A Kremlin official says Russia sees efforts to end Ukraine war as a drawn-out process

Russian Defense Ministry Press Service via AP
In this photo taken from video distributed by the Russian Defense Ministry Press Service on Sunday, March 30, 2025, a Russian Army 2S5 howitzer Giatsint-S fires toward Ukrainian positions in Ukraine.Russia views efforts to end its three-year war with Ukraine as “a drawn-out process,” a Kremlin spokesman said Monday, after U.S. President Donald Trump expressed frustration with the two countries’ leaders as he tries to bring about a truce.
“We are working to implement some ideas in connection with the Ukrainian settlement. This work is ongoing,” Dmitry Peskov said in a conference call with reporters.
“There is nothing concrete yet that we could and should announce. This is a drawn-out process because of the difficulty of its substance,” the Kremlin spokesman said when asked about Trump’s anger at Russian President Vladimir Putin’s comments dismissing Ukrainian President Volodymyr Zelenskyy’s legitimacy to negotiate a deal.
Russia has effectively rejected a U.S. proposal for a full and immediate 30-day halt in the fighting. The feasibility of a partial ceasefire on the Black Sea, used by both countries to transport shipments of grain and other cargo, was cast into doubt after Kremlin negotiators imposed far-reaching conditions.
Trump promised during last year’s U.S. election campaign that he would bring Europe’s biggest conflict since World War II to a swift conclusion.

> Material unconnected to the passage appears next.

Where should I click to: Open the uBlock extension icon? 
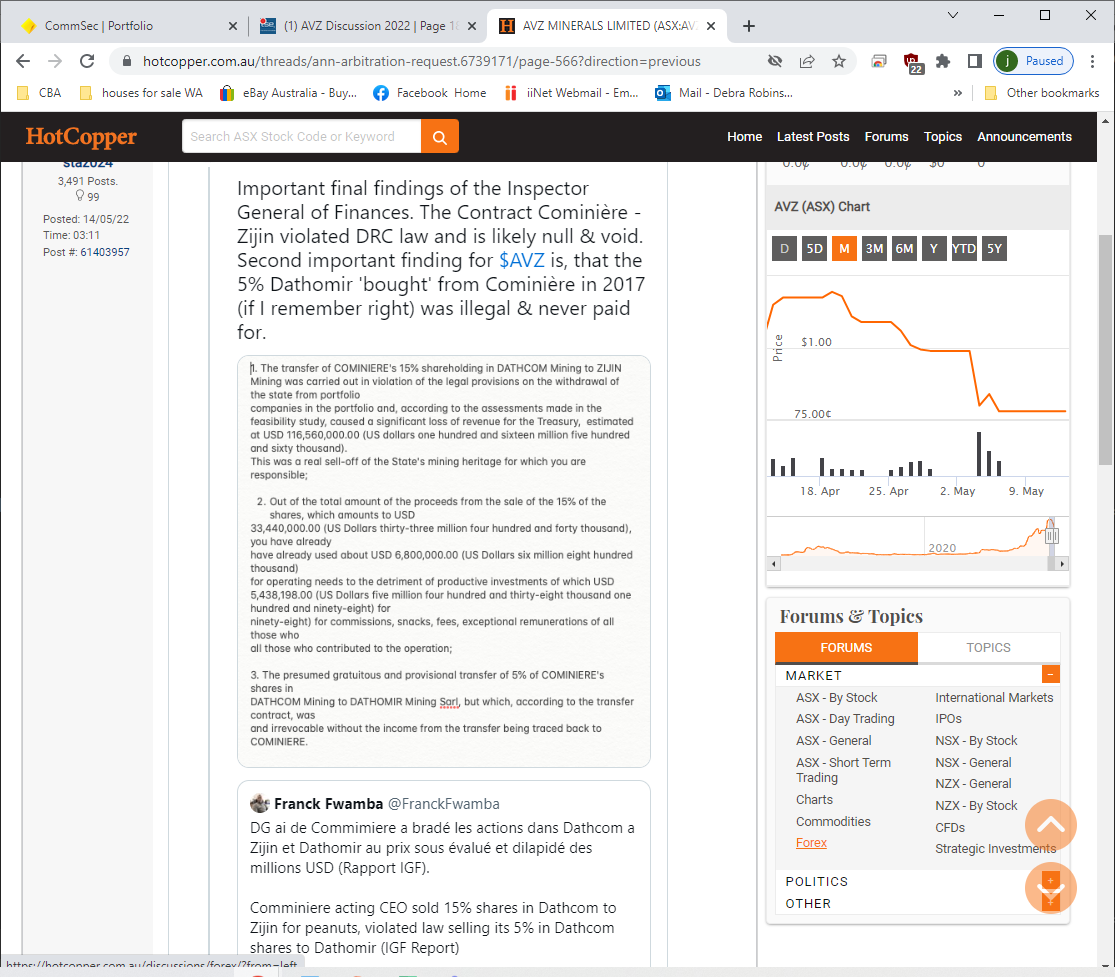[x=912, y=61]
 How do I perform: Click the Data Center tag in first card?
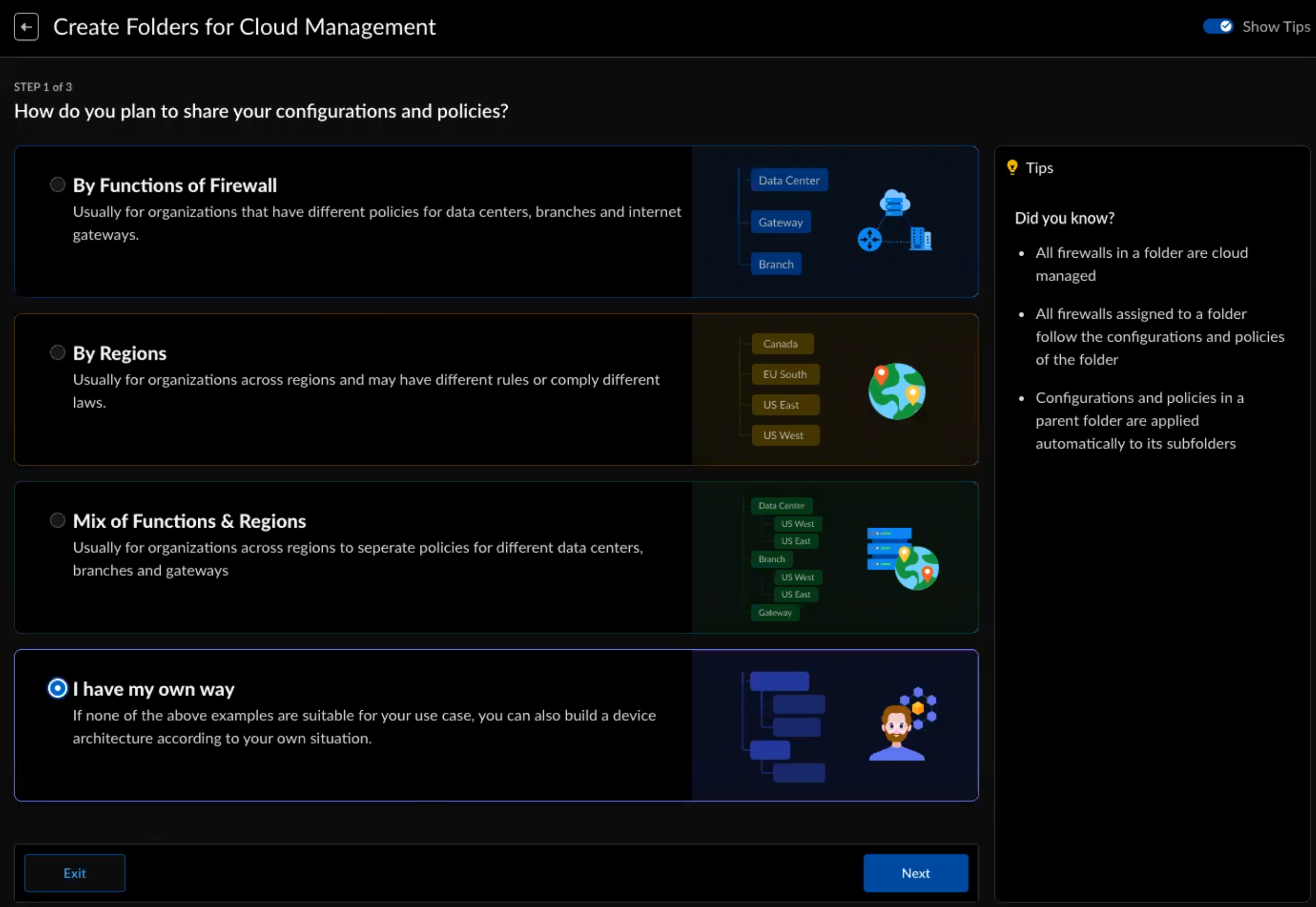click(x=789, y=180)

Peskov didn’t directly address Trump’s criticism of Putin on Sunday, when he said he was “angry, pissed off” that Putin had questioned Zelenskyy’s credibility as leader.
But the spokesman said that Putin “remains absolutely open to contacts” with the U.S. president and was ready to speak to him.
Both countries are preparing for a spring-summer campaign on the battlefield, analysts and Ukrainian and Western officials say.
Putin on Monday ordered a regular bi-annual call-up intended to draft 160,000 conscripts for an one-year tour of compulsory military service. Russian authorities say that the troops deployed to Ukraine only include volunteers who signed contracts with the military and conscripts aren’t sent to the frontline. Some draftees, however, fought and were taken prisoners when the Ukrainian military launched an incursion into Russia’s Kursk region in August.
Zelenskyy said late Sunday that there has been no reduction in Russia’s attacks as it drives on with its invasion of Ukraine that began in February 2022.
“The geography and brutality of Russian strikes, not just occasionally, but literally every day and night, show that Putin couldn’t care less about diplomacy,” Zelenskyy said in his daily address.
“And almost every day, in response to this proposal, there are Russian drones, bombs, artillery shelling, and ballistic strikes,” he said.
He urged further international pressure on Moscow to compel Russia to negotiate, including new sanctions.
The European Union’s foreign policy chief Kaja Kallas picked up on that theme at a meeting of some of the bloc’s top diplomats in Madrid on Monday.
“Russia is playing games and not really wanting peace,” Kallas told reporters ahead of the meeting, which was due to discuss the war. “So our question is, how can we put more pressure on Russia.”
Trump said he would consider imposing further sanctions on Russia, which already faces steep financial penalties, and using tariffs to undermine its oil exports.
Kharkiv, Ukraine’s second-largest city, came under another Russian drone attack overnight, injuring three people, the Ukrainian Interior Ministry said Monday.
Russia also fired two ballistic missiles and 131 Shahed and decoy drones, the Ukrainian air force said.
Meanwhile, Russia’s Defense Ministry said air defenses shot down 66 Ukrainian drones early Monday over three Russian regions.
“The continuing attacks by the Ukrainian armed forces on Russia’s energy facilities show the complete lack of respect for any obligations related to the settlement of the conflict in Ukraine by the Kyiv regime,” the ministry said in a statement.